The simple answer to this question is yes — and no. Actually, the Bible is quite clear on how we should live, but it is not simple.
This fact impacts Paul’s instruction to Timothy as he encourages the young pastor to “be diligent to present yourself to God.
…” (2 Timothy 2:15). In similar manner, all believers must be diligent students of God’s word as we seek to live for his glory.
Thankfully, our Lord has not left us to wonder how we should think concerning guilt. Turning to the New Testament, we find clear words: “For godly grief produces a repentance that leads to salvation without regret, whereas worldly grief produces death” (2 Corinthians 7:10).

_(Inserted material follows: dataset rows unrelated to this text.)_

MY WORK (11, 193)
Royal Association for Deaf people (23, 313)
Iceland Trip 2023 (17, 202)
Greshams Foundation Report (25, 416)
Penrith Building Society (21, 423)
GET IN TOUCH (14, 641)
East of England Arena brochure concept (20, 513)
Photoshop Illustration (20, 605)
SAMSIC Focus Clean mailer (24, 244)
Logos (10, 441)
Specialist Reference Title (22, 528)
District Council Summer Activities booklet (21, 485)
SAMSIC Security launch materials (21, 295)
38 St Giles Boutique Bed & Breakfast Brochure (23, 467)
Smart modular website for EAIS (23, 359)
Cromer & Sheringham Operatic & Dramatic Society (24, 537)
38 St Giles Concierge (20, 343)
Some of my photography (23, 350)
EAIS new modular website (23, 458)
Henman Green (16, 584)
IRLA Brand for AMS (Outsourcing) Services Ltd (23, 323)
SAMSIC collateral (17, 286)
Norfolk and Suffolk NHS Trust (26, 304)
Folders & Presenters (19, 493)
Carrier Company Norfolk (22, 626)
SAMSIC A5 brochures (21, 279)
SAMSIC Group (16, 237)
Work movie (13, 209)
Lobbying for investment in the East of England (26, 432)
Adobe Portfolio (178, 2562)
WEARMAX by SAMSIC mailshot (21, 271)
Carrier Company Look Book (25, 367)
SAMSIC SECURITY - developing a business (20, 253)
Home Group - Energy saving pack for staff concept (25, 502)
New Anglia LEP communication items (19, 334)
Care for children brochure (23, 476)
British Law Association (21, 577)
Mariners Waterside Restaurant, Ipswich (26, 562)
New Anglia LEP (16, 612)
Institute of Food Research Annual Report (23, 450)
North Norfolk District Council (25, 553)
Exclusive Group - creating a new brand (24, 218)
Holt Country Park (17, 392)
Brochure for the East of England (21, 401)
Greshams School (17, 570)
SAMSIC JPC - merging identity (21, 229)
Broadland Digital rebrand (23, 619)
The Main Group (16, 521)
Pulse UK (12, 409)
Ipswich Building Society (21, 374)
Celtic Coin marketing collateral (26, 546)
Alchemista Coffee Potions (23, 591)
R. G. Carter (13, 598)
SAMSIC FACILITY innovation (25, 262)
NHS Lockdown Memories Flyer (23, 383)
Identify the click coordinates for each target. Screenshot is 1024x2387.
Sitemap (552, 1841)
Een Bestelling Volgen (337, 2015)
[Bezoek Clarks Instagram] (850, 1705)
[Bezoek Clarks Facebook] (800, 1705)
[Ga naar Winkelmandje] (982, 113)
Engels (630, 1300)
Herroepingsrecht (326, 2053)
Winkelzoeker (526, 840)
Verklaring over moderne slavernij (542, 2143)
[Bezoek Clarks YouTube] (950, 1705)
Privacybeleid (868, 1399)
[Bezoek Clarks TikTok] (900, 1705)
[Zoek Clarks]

Guilt brings grief to our lives. Seeing ourselves as God shows us we are — sinners who have offended a Holy God — we understand our need of a Savior. Through repentance of our sin we receive forgiveness from the Lord. As followers of Christ we continue to benefit from guilt leading us back to repentance each time we choose sin over righteousness.
In contrast, worldly grief comes from guilt which is arbitrarily founded rather than from the truth God has revealed. This brings us to utter hopelessness or causes a hardness of our hearts which leads to death. A poignant biblical comparison of godly versus worldly grief is the difference between Peter’s guilt, repentance and restoration after he denied knowing Jesus during Jesus’ arrest and trial, and Judas’ guilt, fear and suicide following his betrayal of Jesus.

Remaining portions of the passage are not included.